Reproduce every line of the records below verbatim, from the first line to the last.

++++ Recorded data ++++

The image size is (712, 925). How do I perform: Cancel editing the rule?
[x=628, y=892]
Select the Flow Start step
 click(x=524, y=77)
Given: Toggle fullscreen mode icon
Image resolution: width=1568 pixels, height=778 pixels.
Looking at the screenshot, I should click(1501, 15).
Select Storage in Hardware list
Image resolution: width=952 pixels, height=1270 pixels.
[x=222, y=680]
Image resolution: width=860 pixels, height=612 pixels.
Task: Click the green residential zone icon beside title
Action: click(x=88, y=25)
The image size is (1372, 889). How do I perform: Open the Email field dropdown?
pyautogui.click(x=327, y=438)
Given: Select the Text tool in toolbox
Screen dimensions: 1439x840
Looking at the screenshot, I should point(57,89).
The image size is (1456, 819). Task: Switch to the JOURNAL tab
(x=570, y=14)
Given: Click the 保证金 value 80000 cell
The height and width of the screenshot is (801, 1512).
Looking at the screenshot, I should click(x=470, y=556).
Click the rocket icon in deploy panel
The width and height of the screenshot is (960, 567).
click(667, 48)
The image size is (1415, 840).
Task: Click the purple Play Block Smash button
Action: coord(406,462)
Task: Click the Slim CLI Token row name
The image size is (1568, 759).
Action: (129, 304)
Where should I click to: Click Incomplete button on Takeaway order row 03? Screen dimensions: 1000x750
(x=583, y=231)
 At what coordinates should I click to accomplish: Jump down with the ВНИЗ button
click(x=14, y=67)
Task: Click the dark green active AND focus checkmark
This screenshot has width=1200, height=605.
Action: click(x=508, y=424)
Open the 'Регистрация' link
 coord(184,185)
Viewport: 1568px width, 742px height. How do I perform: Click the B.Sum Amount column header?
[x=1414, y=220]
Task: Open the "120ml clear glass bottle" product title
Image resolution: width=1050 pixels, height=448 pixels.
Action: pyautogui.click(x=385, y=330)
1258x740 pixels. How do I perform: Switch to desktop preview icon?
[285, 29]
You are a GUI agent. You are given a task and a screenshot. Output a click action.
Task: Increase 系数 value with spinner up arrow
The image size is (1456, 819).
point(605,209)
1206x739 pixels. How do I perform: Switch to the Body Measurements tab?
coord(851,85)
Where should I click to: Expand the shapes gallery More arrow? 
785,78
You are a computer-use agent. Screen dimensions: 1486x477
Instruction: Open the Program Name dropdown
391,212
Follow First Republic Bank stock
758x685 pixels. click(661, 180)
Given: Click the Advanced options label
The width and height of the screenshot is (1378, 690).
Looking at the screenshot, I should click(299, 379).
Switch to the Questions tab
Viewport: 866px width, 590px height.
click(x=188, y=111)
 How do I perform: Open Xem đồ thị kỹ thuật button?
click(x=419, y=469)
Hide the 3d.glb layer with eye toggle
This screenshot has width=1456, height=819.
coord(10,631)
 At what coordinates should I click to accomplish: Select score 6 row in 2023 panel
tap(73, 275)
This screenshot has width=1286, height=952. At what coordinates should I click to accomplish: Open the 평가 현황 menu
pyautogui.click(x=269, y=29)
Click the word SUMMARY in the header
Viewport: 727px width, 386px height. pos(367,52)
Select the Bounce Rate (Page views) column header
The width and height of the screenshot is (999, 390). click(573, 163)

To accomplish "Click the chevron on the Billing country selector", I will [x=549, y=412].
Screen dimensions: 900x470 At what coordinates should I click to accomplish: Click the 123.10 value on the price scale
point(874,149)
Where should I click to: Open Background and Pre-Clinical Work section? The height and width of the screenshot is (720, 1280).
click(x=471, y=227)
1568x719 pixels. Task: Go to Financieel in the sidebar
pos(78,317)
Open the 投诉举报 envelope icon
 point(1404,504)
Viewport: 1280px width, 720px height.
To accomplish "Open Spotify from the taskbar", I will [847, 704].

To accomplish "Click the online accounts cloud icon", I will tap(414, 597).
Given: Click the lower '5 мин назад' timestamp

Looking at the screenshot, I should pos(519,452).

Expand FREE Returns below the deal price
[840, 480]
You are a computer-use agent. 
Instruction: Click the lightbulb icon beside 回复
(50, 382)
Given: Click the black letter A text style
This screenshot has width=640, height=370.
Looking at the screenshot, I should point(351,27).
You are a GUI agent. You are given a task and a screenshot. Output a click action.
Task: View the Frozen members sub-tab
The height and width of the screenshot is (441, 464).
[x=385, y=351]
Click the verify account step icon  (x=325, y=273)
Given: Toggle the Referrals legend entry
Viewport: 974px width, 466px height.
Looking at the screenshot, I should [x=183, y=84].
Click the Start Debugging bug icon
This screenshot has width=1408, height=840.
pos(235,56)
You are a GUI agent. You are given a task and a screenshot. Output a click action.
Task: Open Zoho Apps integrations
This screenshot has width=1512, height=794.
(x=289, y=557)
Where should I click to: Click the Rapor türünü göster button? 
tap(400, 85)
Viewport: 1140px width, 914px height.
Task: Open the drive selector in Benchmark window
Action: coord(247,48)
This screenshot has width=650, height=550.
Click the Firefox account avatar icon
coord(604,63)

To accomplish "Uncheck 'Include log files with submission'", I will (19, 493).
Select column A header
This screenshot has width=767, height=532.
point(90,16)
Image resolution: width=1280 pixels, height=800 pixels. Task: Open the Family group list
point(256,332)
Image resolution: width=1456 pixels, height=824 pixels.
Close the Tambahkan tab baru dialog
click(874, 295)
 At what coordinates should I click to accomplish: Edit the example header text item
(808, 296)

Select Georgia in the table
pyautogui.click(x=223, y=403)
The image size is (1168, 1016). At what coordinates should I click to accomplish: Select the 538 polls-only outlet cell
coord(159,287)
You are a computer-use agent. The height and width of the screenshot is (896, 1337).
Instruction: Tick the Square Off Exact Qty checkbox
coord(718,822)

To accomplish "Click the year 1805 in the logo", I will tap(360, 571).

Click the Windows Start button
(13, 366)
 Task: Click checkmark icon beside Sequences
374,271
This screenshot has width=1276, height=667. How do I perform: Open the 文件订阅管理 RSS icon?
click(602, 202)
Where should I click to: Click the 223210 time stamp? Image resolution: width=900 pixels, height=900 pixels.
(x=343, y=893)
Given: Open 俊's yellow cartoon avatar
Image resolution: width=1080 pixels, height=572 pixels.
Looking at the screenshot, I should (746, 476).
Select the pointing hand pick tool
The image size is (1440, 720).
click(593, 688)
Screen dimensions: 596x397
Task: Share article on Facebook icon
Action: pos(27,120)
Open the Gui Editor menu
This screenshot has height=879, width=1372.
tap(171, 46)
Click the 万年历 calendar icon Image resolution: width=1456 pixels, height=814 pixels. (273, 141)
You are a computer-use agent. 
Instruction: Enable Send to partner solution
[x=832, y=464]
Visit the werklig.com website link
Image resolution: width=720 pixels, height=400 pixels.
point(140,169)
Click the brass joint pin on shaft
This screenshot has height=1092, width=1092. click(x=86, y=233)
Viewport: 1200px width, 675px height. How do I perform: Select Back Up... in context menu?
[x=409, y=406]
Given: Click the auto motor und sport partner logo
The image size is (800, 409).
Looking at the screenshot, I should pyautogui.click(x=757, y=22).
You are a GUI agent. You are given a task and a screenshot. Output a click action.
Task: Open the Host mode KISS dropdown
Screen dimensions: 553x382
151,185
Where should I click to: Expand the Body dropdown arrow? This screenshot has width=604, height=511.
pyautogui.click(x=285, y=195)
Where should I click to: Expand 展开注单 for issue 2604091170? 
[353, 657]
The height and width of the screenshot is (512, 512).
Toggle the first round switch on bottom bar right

++++

Task output:
The image size is (712, 925). How do I perform: Cancel editing the rule?
[x=628, y=892]
Select the Flow Start step
 click(x=524, y=77)
Given: Toggle fullscreen mode icon
Image resolution: width=1568 pixels, height=778 pixels.
Looking at the screenshot, I should click(1501, 15).
Select Storage in Hardware list
Image resolution: width=952 pixels, height=1270 pixels.
[x=222, y=680]
Image resolution: width=860 pixels, height=612 pixels.
Task: Click the green residential zone icon beside title
Action: click(x=88, y=25)
The image size is (1372, 889). How do I perform: Open the Email field dropdown?
pyautogui.click(x=327, y=438)
Given: Select the Text tool in toolbox
Screen dimensions: 1439x840
Looking at the screenshot, I should point(57,89).
The image size is (1456, 819). Task: Switch to the JOURNAL tab
(x=570, y=14)
Given: Click the 保证金 value 80000 cell
The height and width of the screenshot is (801, 1512).
Looking at the screenshot, I should click(x=470, y=556).
Click the rocket icon in deploy panel
The width and height of the screenshot is (960, 567).
click(667, 48)
The image size is (1415, 840).
Task: Click the purple Play Block Smash button
Action: coord(406,462)
Task: Click the Slim CLI Token row name
The image size is (1568, 759).
Action: (129, 304)
Where should I click to: Click Incomplete button on Takeaway order row 03? Screen dimensions: 1000x750
(x=583, y=231)
 At what coordinates should I click to accomplish: Jump down with the ВНИЗ button
click(x=14, y=67)
Task: Click the dark green active AND focus checkmark
This screenshot has width=1200, height=605.
Action: click(x=508, y=424)
Open the 'Регистрация' link
 coord(184,185)
Viewport: 1568px width, 742px height. How do I perform: Click the B.Sum Amount column header?
[x=1414, y=220]
Task: Open the "120ml clear glass bottle" product title
Image resolution: width=1050 pixels, height=448 pixels.
Action: pyautogui.click(x=385, y=330)
1258x740 pixels. How do I perform: Switch to desktop preview icon?
[285, 29]
You are a GUI agent. You are given a task and a screenshot. Output a click action.
Task: Increase 系数 value with spinner up arrow
The image size is (1456, 819).
point(605,209)
1206x739 pixels. How do I perform: Switch to the Body Measurements tab?
coord(851,85)
Where should I click to: Expand the shapes gallery More arrow? 
785,78
You are a computer-use agent. Screen dimensions: 1486x477
Instruction: Open the Program Name dropdown
391,212
Follow First Republic Bank stock
758x685 pixels. click(661, 180)
Given: Click the Advanced options label
The width and height of the screenshot is (1378, 690).
Looking at the screenshot, I should click(299, 379).
Switch to the Questions tab
Viewport: 866px width, 590px height.
click(x=188, y=111)
 How do I perform: Open Xem đồ thị kỹ thuật button?
click(x=419, y=469)
Hide the 3d.glb layer with eye toggle
This screenshot has width=1456, height=819.
coord(10,631)
 At what coordinates should I click to accomplish: Select score 6 row in 2023 panel
tap(73, 275)
This screenshot has width=1286, height=952. At what coordinates should I click to accomplish: Open the 평가 현황 menu
pyautogui.click(x=269, y=29)
Click the word SUMMARY in the header
Viewport: 727px width, 386px height. pos(367,52)
Select the Bounce Rate (Page views) column header
The width and height of the screenshot is (999, 390). click(573, 163)

To accomplish "Click the chevron on the Billing country selector", I will [x=549, y=412].
Screen dimensions: 900x470 At what coordinates should I click to accomplish: Click the 123.10 value on the price scale
point(874,149)
Where should I click to: Open Background and Pre-Clinical Work section? The height and width of the screenshot is (720, 1280).
click(x=471, y=227)
1568x719 pixels. Task: Go to Financieel in the sidebar
pos(78,317)
Open the 投诉举报 envelope icon
 point(1404,504)
Viewport: 1280px width, 720px height.
To accomplish "Open Spotify from the taskbar", I will [847, 704].

To accomplish "Click the online accounts cloud icon", I will tap(414, 597).
Given: Click the lower '5 мин назад' timestamp

Looking at the screenshot, I should pos(519,452).

Expand FREE Returns below the deal price
[840, 480]
You are a computer-use agent. 
Instruction: Click the lightbulb icon beside 回复
(50, 382)
Given: Click the black letter A text style
This screenshot has width=640, height=370.
Looking at the screenshot, I should point(351,27).
You are a GUI agent. You are given a task and a screenshot. Output a click action.
Task: View the Frozen members sub-tab
The height and width of the screenshot is (441, 464).
[x=385, y=351]
Click the verify account step icon  (x=325, y=273)
Given: Toggle the Referrals legend entry
Viewport: 974px width, 466px height.
Looking at the screenshot, I should [x=183, y=84].
Click the Start Debugging bug icon
This screenshot has width=1408, height=840.
pos(235,56)
You are a GUI agent. You are given a task and a screenshot. Output a click action.
Task: Open Zoho Apps integrations
This screenshot has width=1512, height=794.
(x=289, y=557)
Where should I click to: Click the Rapor türünü göster button? 
tap(400, 85)
Viewport: 1140px width, 914px height.
Task: Open the drive selector in Benchmark window
Action: coord(247,48)
This screenshot has width=650, height=550.
Click the Firefox account avatar icon
coord(604,63)

To accomplish "Uncheck 'Include log files with submission'", I will (19, 493).
Select column A header
This screenshot has width=767, height=532.
point(90,16)
Image resolution: width=1280 pixels, height=800 pixels. Task: Open the Family group list
point(256,332)
Image resolution: width=1456 pixels, height=824 pixels.
Close the Tambahkan tab baru dialog
click(874, 295)
 At what coordinates should I click to accomplish: Edit the example header text item
(808, 296)

Select Georgia in the table
pyautogui.click(x=223, y=403)
The image size is (1168, 1016). At what coordinates should I click to accomplish: Select the 538 polls-only outlet cell
coord(159,287)
You are a computer-use agent. The height and width of the screenshot is (896, 1337).
Instruction: Tick the Square Off Exact Qty checkbox
coord(718,822)

To accomplish "Click the year 1805 in the logo", I will tap(360, 571).

Click the Windows Start button
(13, 366)
 Task: Click checkmark icon beside Sequences
374,271
This screenshot has width=1276, height=667. How do I perform: Open the 文件订阅管理 RSS icon?
click(602, 202)
Where should I click to: Click the 223210 time stamp? Image resolution: width=900 pixels, height=900 pixels.
(x=343, y=893)
Given: Open 俊's yellow cartoon avatar
Image resolution: width=1080 pixels, height=572 pixels.
Looking at the screenshot, I should (746, 476).
Select the pointing hand pick tool
The image size is (1440, 720).
click(593, 688)
Screen dimensions: 596x397
Task: Share article on Facebook icon
Action: pos(27,120)
Open the Gui Editor menu
This screenshot has height=879, width=1372.
tap(171, 46)
Click the 万年历 calendar icon Image resolution: width=1456 pixels, height=814 pixels. (273, 141)
You are a computer-use agent. 
Instruction: Enable Send to partner solution
[x=832, y=464]
Visit the werklig.com website link
Image resolution: width=720 pixels, height=400 pixels.
point(140,169)
Click the brass joint pin on shaft
This screenshot has height=1092, width=1092. click(x=86, y=233)
Viewport: 1200px width, 675px height. How do I perform: Select Back Up... in context menu?
[x=409, y=406]
Given: Click the auto motor und sport partner logo
The image size is (800, 409).
Looking at the screenshot, I should pyautogui.click(x=757, y=22).
You are a GUI agent. You are given a task and a screenshot. Output a click action.
Task: Open the Host mode KISS dropdown
Screen dimensions: 553x382
151,185
Where should I click to: Expand the Body dropdown arrow? This screenshot has width=604, height=511.
pyautogui.click(x=285, y=195)
Where should I click to: Expand 展开注单 for issue 2604091170? 
[353, 657]
The height and width of the screenshot is (512, 512).
Toggle the first round switch on bottom bar right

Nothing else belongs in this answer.